- About this exercise -
Exact copy, pictures excluded: reproduce every record below.

- Material supplied -
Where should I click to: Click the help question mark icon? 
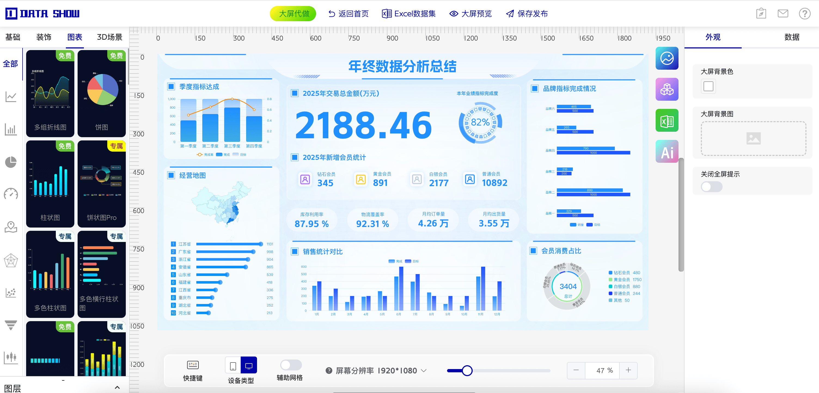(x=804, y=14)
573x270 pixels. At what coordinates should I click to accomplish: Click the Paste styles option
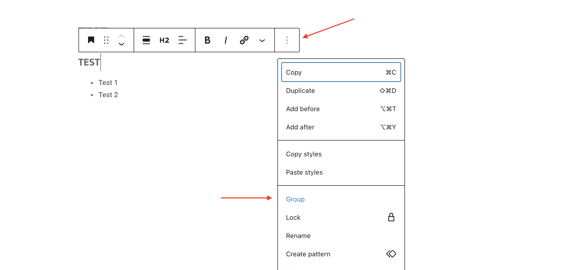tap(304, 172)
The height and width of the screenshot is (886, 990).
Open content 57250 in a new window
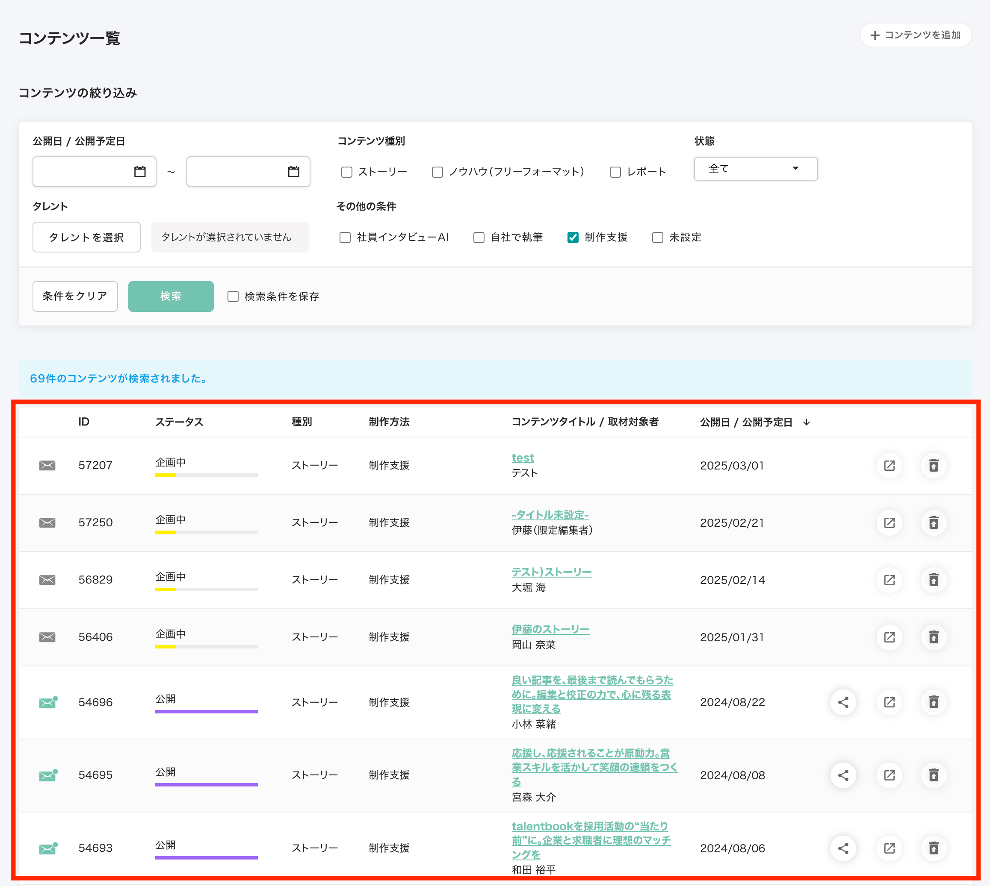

- Expected output -
Where should I click to: Click the help question mark icon? 
(x=804, y=14)
573x270 pixels. At what coordinates should I click to accomplish: Click the Paste styles option
tap(304, 172)
The height and width of the screenshot is (886, 990).
Open content 57250 in a new window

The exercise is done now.